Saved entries
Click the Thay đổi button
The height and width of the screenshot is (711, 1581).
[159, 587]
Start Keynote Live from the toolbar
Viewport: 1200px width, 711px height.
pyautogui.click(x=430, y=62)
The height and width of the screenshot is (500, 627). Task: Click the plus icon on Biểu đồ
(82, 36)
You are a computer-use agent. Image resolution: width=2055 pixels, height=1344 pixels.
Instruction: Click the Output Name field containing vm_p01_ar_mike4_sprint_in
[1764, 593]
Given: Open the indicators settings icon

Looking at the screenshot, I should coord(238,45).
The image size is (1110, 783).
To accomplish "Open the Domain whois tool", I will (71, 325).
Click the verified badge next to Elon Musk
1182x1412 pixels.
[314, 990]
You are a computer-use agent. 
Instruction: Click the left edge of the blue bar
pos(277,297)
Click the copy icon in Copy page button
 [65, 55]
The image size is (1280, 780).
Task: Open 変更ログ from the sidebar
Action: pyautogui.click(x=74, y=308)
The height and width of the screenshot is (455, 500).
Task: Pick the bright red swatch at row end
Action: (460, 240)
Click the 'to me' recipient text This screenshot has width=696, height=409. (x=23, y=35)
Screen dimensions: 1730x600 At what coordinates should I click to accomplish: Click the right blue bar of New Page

[The task] Scan the data for the word "agent" and copy every line where it shows up.

[Answer box]
You are a computer-use agent. Image resolution: width=2055 pixels, height=1344 pixels.
You are a computer-use agent. 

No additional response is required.